She healed Ludo first, and then sent him out to collect others who were seriously wounded or paralyzed by elfshot. By the time she had finished healing those still on or near the battlefield, word had spread, and there was a long procession of inhabitants carrying or supporting their wounded friends and family members. Hoggle was quick to weed out those who could heal on their own in time, but even so, Sarah spent several hours laying her hands on grubby, blood stained goblins and other injured creatures, using the Labyrinth's borrowed power to knit together bones and flesh and push out the elfshot toxin. Her eyesight was blurry with exhaustion long before she was finished, and she had given up walking from patient to patient, letting the wounded come to her where she sat on Ludo's knee. When the last goblin had scampered gleefully away, seemingly unfazed by his temporary paralysis and potential demise, Sarah slumped back against Ludo's warm and rumbling chest, closing her eyes gratefully and burrowing her face in his soft fur.
"Sawah tired?" asked the great beast, as he gently stroked her hair with a dark finger.
"Course she's tired, ya big brute. We all are. You should get some sleep, Sarah." Sarah sighed, wishing that she could agree with Hoggle's advice, but she knew she had one more thing to do before she could rest.
"I have to see him." They did not need to ask whom she meant.
And that was what brought her to the Goblin King's study. Her new connection to the Labyrinth told her that he was in there – she knew the source of that hurt pride, even if the Labyrnth did not – but there was no answer to her knock. She sighed and started to ease the door open, ducking back quickly to avoid the object which shattered against the doorframe. Eyeing the remains of what looked to be a vase, she spoke to her unseen assailant.
"I suppose I deserved that."
"Go away."
"Jareth, please?" When he didn't answer, she cautiously opened the door all the way, her eyes finding him immediately, despite the darkness of the unlit room. He was slumped in the windowsill, his gaze locked on the Labyrinth beyond.
"I'm sorry. When I woke, I didn't know what had happened.

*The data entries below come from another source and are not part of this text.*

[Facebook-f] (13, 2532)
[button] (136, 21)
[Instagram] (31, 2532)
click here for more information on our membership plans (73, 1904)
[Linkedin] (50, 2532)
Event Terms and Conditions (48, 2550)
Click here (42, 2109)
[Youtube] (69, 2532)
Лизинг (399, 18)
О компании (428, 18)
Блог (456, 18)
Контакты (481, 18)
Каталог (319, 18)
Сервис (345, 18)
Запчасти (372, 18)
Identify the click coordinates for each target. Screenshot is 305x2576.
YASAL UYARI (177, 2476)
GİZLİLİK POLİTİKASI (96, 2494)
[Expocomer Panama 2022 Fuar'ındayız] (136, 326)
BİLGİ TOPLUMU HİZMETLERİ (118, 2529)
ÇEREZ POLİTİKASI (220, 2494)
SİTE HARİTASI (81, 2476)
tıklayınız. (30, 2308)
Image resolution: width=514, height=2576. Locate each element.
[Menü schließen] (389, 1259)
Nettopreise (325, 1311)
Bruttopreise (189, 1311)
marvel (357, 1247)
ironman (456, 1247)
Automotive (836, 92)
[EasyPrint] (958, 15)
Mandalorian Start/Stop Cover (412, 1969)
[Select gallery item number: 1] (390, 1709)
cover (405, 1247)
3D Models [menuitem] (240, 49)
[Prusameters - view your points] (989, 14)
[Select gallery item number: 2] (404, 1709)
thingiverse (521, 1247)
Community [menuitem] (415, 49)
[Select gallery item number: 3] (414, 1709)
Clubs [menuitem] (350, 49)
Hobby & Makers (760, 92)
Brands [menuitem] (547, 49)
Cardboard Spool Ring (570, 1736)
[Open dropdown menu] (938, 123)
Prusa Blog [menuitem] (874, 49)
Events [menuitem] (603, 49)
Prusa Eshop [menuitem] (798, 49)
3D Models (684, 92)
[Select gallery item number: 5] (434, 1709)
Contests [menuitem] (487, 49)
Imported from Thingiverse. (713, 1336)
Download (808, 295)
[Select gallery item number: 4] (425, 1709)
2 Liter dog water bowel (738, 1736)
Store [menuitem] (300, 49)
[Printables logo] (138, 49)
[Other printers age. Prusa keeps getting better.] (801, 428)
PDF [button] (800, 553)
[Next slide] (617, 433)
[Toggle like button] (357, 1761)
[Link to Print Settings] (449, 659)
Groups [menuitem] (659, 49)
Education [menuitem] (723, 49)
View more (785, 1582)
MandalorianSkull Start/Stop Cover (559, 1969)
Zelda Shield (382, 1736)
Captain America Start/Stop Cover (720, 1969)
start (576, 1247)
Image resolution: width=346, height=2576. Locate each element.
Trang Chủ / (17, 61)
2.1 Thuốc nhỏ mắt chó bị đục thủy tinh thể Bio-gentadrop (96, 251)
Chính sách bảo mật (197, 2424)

I wasn't thinking straight, and I," she hated admitting it to him, "I thought you might be Drake. I was frightened." Jareth's lack of response or even acknowledgement irked Sarah, but she swallowed her pride, reminding herself what she owed him and what he'd been through. "Thank you for saving my life. Again." He still said nothing, but Sarah was determined to wait him out. Finally he spoke, his voice bitter.
"What do you want? A reward for your noble behaviour? It seems to me that you rejected me hours ago. Did it take you all this time to stomach an apology?"
"I went to talk to the Labyrinth." Jareth's head shot around, his eye wide with surprise. With lithe grace, he unfolded himself from the windowsill and stalked towards her.
"Did you, indeed? And why would you do such a foolish thing?"
"To ask the Labyrinth to give you your magic back, so you could heal the wounded."
"Ah." The single syllable acknowledged the futility of her gesture, and his shoulders slumped again as he turned away from her. As another innocent vase suddenly shot from a bookshelf to smash into a nearby wall (this time nowhere near her), she realized the Jareth was struggling with his rage and sorrow over his inability to save his subjects.
"Jareth, it's ok. The Labyrinth gave me the magic to help them instead."
"It did what?!" Jareth's open-jawed shock would have been comical in other circumstances, but Sarah needed to convince him that everything was going to be alright.
"It gave me the magic, because it couldn't give it to you, and I promised I could show it that you're really you and not Drake, and I swore an oath, and then I had to make sure everyone would be ok before I could come find you and—"
"Sarah!" His urgent tone and his hands on her shoulders stopped the frantic flow of words. "Sarah. I am not angry. And I believe you. Slow down. You swore an oath?" Sarah took a deep breath, reliving the conversation with the Labyrinth in her mind.
"Yes, an oath of, of fealty?" Jareth looked almost as shocked as he had before, and he dropped his hands from her shoulder, stepping back to gaze at her wonderingly.
"What, exactly, did you swear, Sarah." She told him, and his delighted expression caused the pieces to fall into place for her. She felt small and stupid.
"You've won, haven't you." Jareth blinked in surprise at her suddenly changed mood.
"What do you mean?"
"'Fear me, love me, do as I say'? I don't really have a choice now, do I? You've won." Jareth stared at her in bafflement for a moment, and then shook his head, laughing gently as he wrapped his arms around her. She stiffened, but he held her loosely, resting his jaw against her temple.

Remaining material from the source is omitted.